2. Connected speech might make the phrase difficult to process in your brain. Maybe the the last sound of the first word is not pronounced and the syllables blend together.

  • For example, you might write (or say) ice tea instead of iced tea (it’s difficult to hear the -ed sound here)

3. The incorrect word sounds very similar to the correct word.

  • For example, you might say illicit a response instead of elicit a response, or say effect instead of affect. These are commonly confused words with different meanings.

4. The correct word is foreign or unfamiliar to you.

  • Many native speakers, for example, say expresso instead of  espresso. This world is imported from Italian. I used to make this mistake all the time!

5. You might not know that certain words that sound the same are spelled differently.

  • For example, someone might write wet your appetite instead of whet your appetite.

6.  You lack some grammatical knowledge. Yes, native speakers often forget grammar rules or forget them or perhaps never learned them to begin with!

  • A common one I hear is should of instead of should have.

7. You have heard an incorrect phrase so often that it becomes normal for you and you use it without thinking. It’s common for native speakers to simply imitate the mistakes of others when they occur frequently.

Believe it or not, a few native speakers say pacific / pacifically  instead of specific / specifically!


In general, we should try to avoid eggcorns in both spoken and written English. These mistakes reduce the effectiveness of  communication and can lead to confusion. For example, these two phrases appear to have opposite meanings:

  • I could care less instead of I couldn’t care less

I couldn’t care less means I don’t care at all. I could care less is not a phrase I have heard much, but if I heard it, I would assume that the person saying it cared at least a little.

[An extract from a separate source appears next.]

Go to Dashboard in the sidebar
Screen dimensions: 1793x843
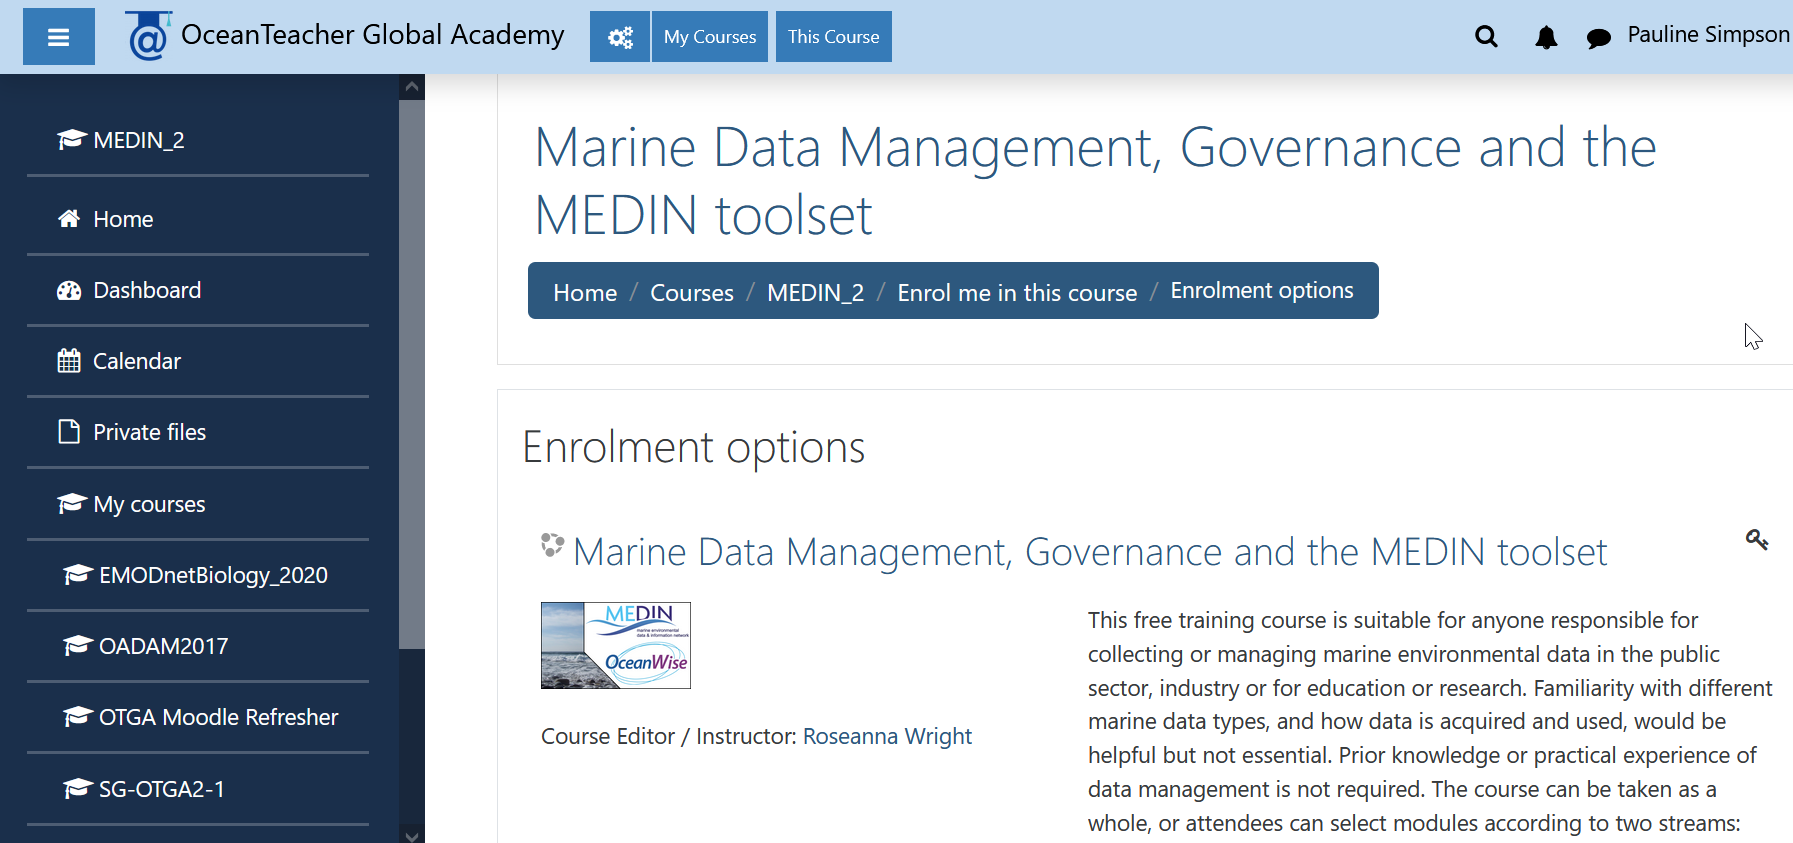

The good news is that eggcorns can be cute and make people smile.

  • a damp squid instead of a damp squib

As a learner of English as a second or foreign language, you probably will not create eggcorns as easily as native speakers. The reason for this is that you formally study English when learning new vocabulary and expressions. Native speakers, on the other hand, often learn a lot of their own language through repetition of what they hear from others. They might learn the meaning through context as opposed to using dictionaries or studying a word or phrase’s etymology. (Etymology refers to the origin or a word of phrase.)

However, if you do pick up a lot of English through interacting with English speakers, make sure you ask about or look up any words and expressions that are new to you, so that you learn them correctly the first time. By the way, I bet there are a lot of native English speakers who don’t know what an eggcorn is.